All shards failed for phase: [query]

I have an elastsicsearch instance on AWS (I have a similar one that is working just fine.

I have a lambda function that ships logs to elasticsearch. It stopped working after a while and now I can't see any new logs. I looked into logs and found this :

Caused by: java.lang.IllegalArgumentException: size must be positive, got 0
	at org.elasticsearch.search.aggregations.bucket.BucketUtils.suggestShardSideQueueSize(BucketUtils.java:40) ~[elasticsearch-5.1.1.jar:5.1.1]
	at org.elasticsearch.search.aggregations.bucket.terms.TermsAggregatorFactory.doCreateInternal(TermsAggregatorFactory.java:100) ~[elasticsearch-5.1.1.jar:5.1.1]
	at org.elasticsearch.search.aggregations.support.ValuesSourceAggregatorFactory.createInternal(ValuesSourceAggregatorFactory.java:55) ~[elasticsearch-5.1.1.jar:5.1.1]
	at org.elasticsearch.search.aggregations.AggregatorFactory.create(AggregatorFactory.java:225) ~[elasticsearch-5.1.1.jar:5.1.1]
	at org.elasticsearch.search.aggregations.AggregatorFactories.createTopLevelAggregators(AggregatorFactories.java:102) ~[elasticsearch-5.1.1.jar:5.1.1]
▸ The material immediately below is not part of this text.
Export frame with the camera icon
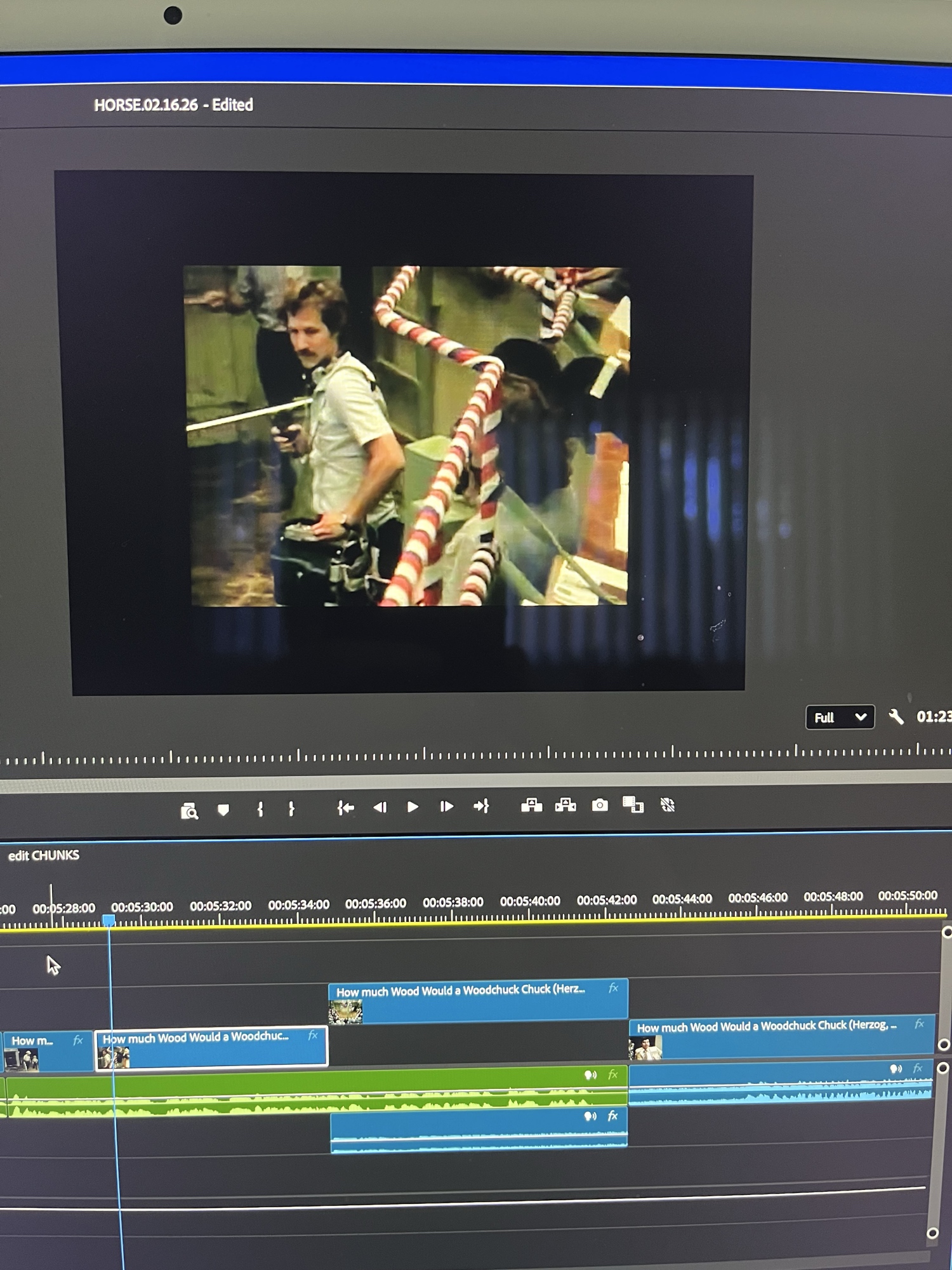Viewport: 952px width, 1270px height. tap(599, 806)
	at org.elasticsearch.search.aggregations.AggregationPhase.preProcess(AggregationPhase.java:61) ~[elasticsearch-5.1.1.jar:5.1.1]
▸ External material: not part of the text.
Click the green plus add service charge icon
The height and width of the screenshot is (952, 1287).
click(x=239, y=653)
	at org.elasticsearch.search.query.QueryPhase.execute(QueryPhase.java:104) ~[elasticsearch-5.1.1.jar:5.1.1]
	at org.elasticsearch.indices.IndicesService.lambda$loadIntoContext$18(IndicesService.java:1159) ~[elasticsearch-5.1.1.jar:5.1.1]
	at org.elasticsearch.indices.IndicesService.lambda$cacheShardLevelResult$20(IndicesService.java:1229) ~[elasticsearch-5.1.1.jar:5.1.1]
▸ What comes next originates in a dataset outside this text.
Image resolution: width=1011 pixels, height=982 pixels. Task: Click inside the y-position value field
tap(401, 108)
	at org.elasticsearch.indices.IndicesRequestCache$Loader.load(IndicesRequestCache.java:150) ~[elasticsearch-5.1.1.jar:5.1.1]
	at org.elasticsearch.indices.IndicesRequestCache$Loader.load(IndicesRequestCache.java:133) ~[elasticsearch-5.1.1.jar:5.1.1]
	at org.elasticsearch.common.cache.Cache.computeIfAbsent(Cache.java:398) ~[elasticsearch-5.1.1.jar:5.1.1]
	at org.elasticsearch.indices.IndicesRequestCache.getOrCompute(IndicesRequestCache.java:116) ~[elasticsearch-5.1.1.jar:5.1.1]
	at org.elasticsearch.indices.IndicesService.cacheShardLevelResult(IndicesService.java:1235) ~[elasticsearch-5.1.1.jar:5.1.1]
	at org.elasticsearch.indices.IndicesService.loadIntoContext(IndicesService.java:1158) ~[elasticsearch-5.1.1.jar:5.1.1]
	at org.elasticsearch.search.SearchService.loadOrExecuteQueryPhase(SearchService.java:257) ~[elasticsearch-5.1.1.jar:5.1.1]
	at org.elasticsearch.search.SearchService.executeQueryPhase(SearchService.java:273) ~[elasticsearch-5.1.1.jar:5.1.1]
	at org.elasticsearch.action.search.SearchTransportService$6.messageReceived(SearchTransportService.java:300) ~[elasticsearch-5.1.1.jar:5.1.1]
	at org.elasticsearch.action.search.SearchTransportService$6.messageReceived(SearchTransportService.java:297) ~[elasticsearch-5.1.1.jar:5.1.1]
	at org.elasticsearch.transport.RequestHandlerRegistry.processMessageReceived(RequestHandlerRegistry.java:69) ~[elasticsearch-5.1.1.jar:5.1.1]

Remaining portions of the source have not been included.